Call to create ‘super Wrap’ body to generate value from waste

Waste industry heavyweight Peter Jones has called on the Government to create a super WRAP body that will bring all the main environmental departments together to help generate value from waste and bring leadership on driving investment in renewable energy.

His comments were aired when he gave evidence to the House of Lords Science and Technology Committee on 7 January. The Committee was examining opportunities in stimulating a bio-economy for the UK. 

Jones, who is chairman of energy firm Waste2Tricity, said that a ‘super WRAP’ (Waste & Resources Action Programme) could focus leading a cross departmental body which could assist in cutting through the “extant blockages slowing down UK progress to a true resource efficient economy”.

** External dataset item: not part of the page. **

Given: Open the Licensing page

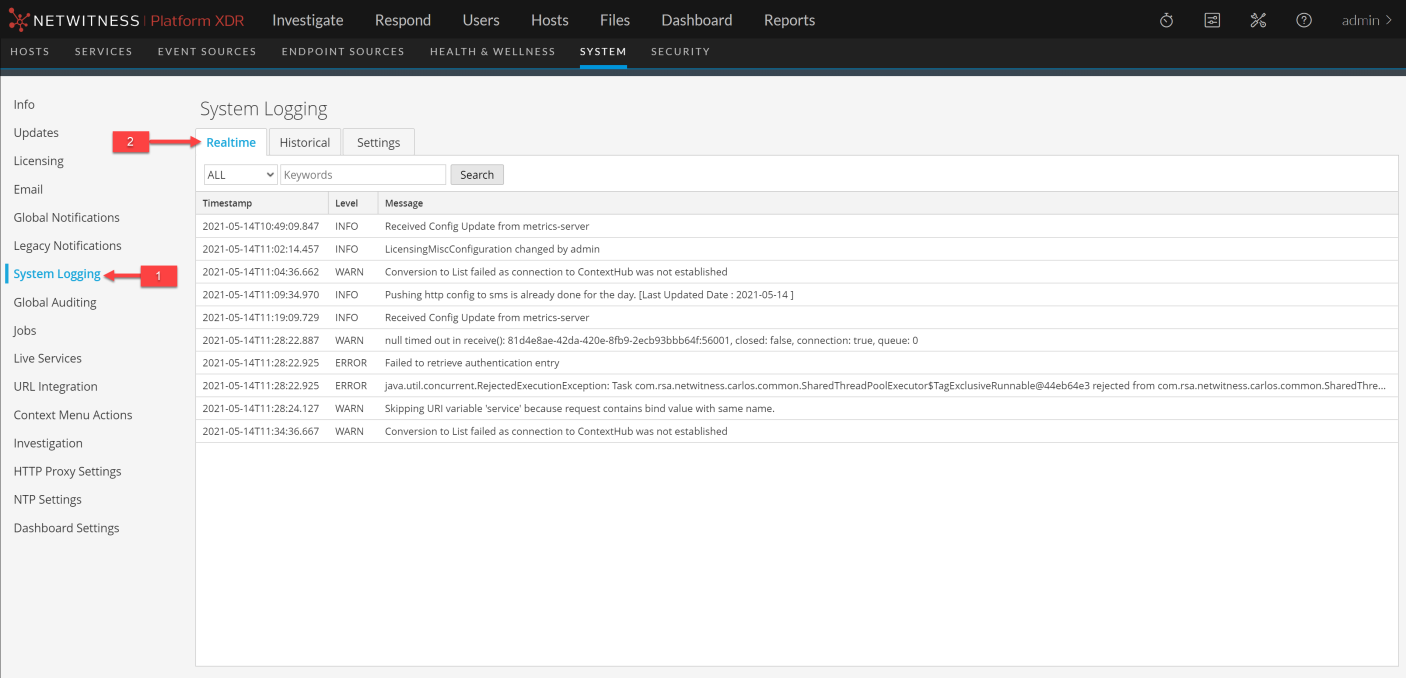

He asserted that there was an uncoordinated framework in the UK at the moment. He said different government departments – including the Department for Business, Innovation & Skills (BIS), Defra, the Department for Communities and Local Government  (DCLG)and the Department of Energy & Climate Change  (DECC) – currently had responsibilities for different areas of the waste and energy sector, which was causing “conflicting economic signals” and is a “paralysis” which is “taking us nowhere”.

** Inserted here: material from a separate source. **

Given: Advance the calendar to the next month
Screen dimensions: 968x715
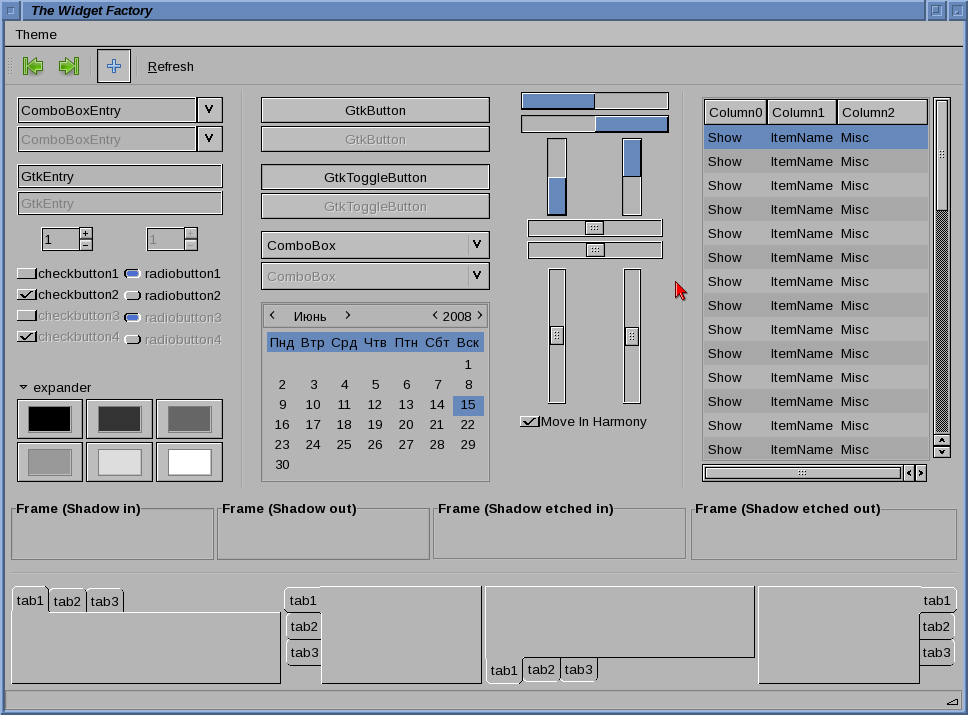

Jones said the issue of material flows (input and output of biomass material) was immensely complex. But he said that organisations like WRAP have a track record in analysing data in this area and make “bold” making initiatives. However, he also said: “They are not liked universally. They are seen by the consultancy market as being an arm of Government that sometimes should climb back into a narrower box.”

Jones explained to the Committee: “I am naive enough to think that we might be able to establish a single, core entity to get a grip on this cross-departmental area where none of the individual departments sees this back-end economy – this immense waste of resources – as a key issue.”

He said that an equivalent of a super WRAP bringing together the views of research bodies, the investment community and supply chains could assist in speeding up the UK’s progress towards a resource efficient economy.

He also said the creation of a super WRAP could involve triangulating the views of research bodies such as the Technology Strategy Board (TSB), Knowledge Transfer Network and communications with the four Government departments (BIS, Defra, DECC, DCLG).

Speaking to after the event, Jones said: “The central issue is that of the 600m tonnes of material pumped into the UK production chain each year it is reckoned that less than 3% remains as ‘stock’ after six months – the rest of this is waste (biomass, other carbon, metals and aggregates).

“Of that total around 160- 180m tonnes is biomass and other carbon based product or waste (plastics, fabrics, paper and card). The inbound economy supplying the 60m tonnes of food and non-food products sold at retail stage each year is worth of the order of £350 billion but the outbound waste produced by that system is managed for £12-14 billion in a very wasteful way (ie landfill, recycling, EFW ,waste exports today at the other (back) end of the system.  

“Much of the material is ‘lost’ or routed inefficiently due to distorting subsidies not linked to the most efficient route in terms of resource efficiency.”